**Exercise aim:**
Put each line of the data below into a Markdown table with two columns, Row and Line, numbering the rows and leaving out blank lines.

------ Records provided ------

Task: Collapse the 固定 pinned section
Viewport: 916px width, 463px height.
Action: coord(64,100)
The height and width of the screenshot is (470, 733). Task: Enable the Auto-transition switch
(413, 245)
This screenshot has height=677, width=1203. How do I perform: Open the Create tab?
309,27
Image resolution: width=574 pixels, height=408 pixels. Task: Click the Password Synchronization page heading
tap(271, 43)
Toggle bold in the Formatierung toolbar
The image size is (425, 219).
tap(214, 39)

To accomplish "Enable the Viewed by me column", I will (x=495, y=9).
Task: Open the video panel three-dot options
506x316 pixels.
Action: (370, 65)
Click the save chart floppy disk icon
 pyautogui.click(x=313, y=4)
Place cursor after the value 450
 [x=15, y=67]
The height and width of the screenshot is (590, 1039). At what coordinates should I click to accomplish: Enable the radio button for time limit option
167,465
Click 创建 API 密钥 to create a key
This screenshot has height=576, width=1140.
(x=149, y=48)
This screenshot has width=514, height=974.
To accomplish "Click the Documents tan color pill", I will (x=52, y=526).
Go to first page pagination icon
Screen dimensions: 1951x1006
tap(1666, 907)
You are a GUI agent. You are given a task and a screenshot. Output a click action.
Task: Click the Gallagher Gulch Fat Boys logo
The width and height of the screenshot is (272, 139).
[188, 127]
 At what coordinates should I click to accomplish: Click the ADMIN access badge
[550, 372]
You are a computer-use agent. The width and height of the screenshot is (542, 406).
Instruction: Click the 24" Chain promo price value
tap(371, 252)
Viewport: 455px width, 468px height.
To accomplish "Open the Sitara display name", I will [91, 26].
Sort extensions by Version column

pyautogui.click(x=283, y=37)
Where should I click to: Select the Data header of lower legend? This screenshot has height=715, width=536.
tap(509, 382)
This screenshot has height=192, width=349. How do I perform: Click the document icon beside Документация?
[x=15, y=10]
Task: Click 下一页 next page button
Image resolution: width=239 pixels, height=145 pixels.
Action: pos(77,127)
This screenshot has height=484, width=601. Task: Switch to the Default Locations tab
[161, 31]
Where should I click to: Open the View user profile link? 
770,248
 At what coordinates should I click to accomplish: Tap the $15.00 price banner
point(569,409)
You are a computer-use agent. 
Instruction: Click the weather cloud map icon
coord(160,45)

------

**Answer to this exercise:**
| Row | Line |
|---|---|
| 1 | Task: Collapse the 固定 pinned section |
| 2 | Viewport: 916px width, 463px height. |
| 3 | Action: coord(64,100) |
| 4 | The height and width of the screenshot is (470, 733). Task: Enable the Auto-transition switch |
| 5 | (413, 245) |
| 6 | This screenshot has height=677, width=1203. How do I perform: Open the Create tab? |
| 7 | 309,27 |
| 8 | Image resolution: width=574 pixels, height=408 pixels. Task: Click the Password Synchronization page heading |
| 9 | tap(271, 43) |
| 10 | Toggle bold in the Formatierung toolbar |
| 11 | The image size is (425, 219). |
| 12 | tap(214, 39) |
| 13 | To accomplish "Enable the Viewed by me column", I will (x=495, y=9). |
| 14 | Task: Open the video panel three-dot options |
| 15 | 506x316 pixels. |
| 16 | Action: (370, 65) |
| 17 | Click the save chart floppy disk icon |
| 18 |  pyautogui.click(x=313, y=4) |
| 19 | Place cursor after the value 450 |
| 20 |  [x=15, y=67] |
| 21 | The height and width of the screenshot is (590, 1039). At what coordinates should I click to accomplish: Enable the radio button for time limit option |
| 22 | 167,465 |
| 23 | Click 创建 API 密钥 to create a key |
| 24 | This screenshot has height=576, width=1140. |
| 25 | (x=149, y=48) |
| 26 | This screenshot has width=514, height=974. |
| 27 | To accomplish "Click the Documents tan color pill", I will (x=52, y=526). |
| 28 | Go to first page pagination icon |
| 29 | Screen dimensions: 1951x1006 |
| 30 | tap(1666, 907) |
| 31 | You are a GUI agent. You are given a task and a screenshot. Output a click action. |
| 32 | Task: Click the Gallagher Gulch Fat Boys logo |
| 33 | The width and height of the screenshot is (272, 139). |
| 34 | [188, 127] |
| 35 |  At what coordinates should I click to accomplish: Click the ADMIN access badge |
| 36 | [550, 372] |
| 37 | You are a computer-use agent. The width and height of the screenshot is (542, 406). |
| 38 | Instruction: Click the 24" Chain promo price value |
| 39 | tap(371, 252) |
| 40 | Viewport: 455px width, 468px height. |
| 41 | To accomplish "Open the Sitara display name", I will [91, 26]. |
| 42 | Sort extensions by Version column |
| 43 | pyautogui.click(x=283, y=37) |
| 44 | Where should I click to: Select the Data header of lower legend? This screenshot has height=715, width=536. |
| 45 | tap(509, 382) |
| 46 | This screenshot has height=192, width=349. How do I perform: Click the document icon beside Документация? |
| 47 | [x=15, y=10] |
| 48 | Task: Click 下一页 next page button |
| 49 | Image resolution: width=239 pixels, height=145 pixels. |
| 50 | Action: pos(77,127) |
| 51 | This screenshot has height=484, width=601. Task: Switch to the Default Locations tab |
| 52 | [161, 31] |
| 53 | Where should I click to: Open the View user profile link?  |
| 54 | 770,248 |
| 55 |  At what coordinates should I click to accomplish: Tap the $15.00 price banner |
| 56 | point(569,409) |
| 57 | You are a computer-use agent.  |
| 58 | Instruction: Click the weather cloud map icon |
| 59 | coord(160,45) |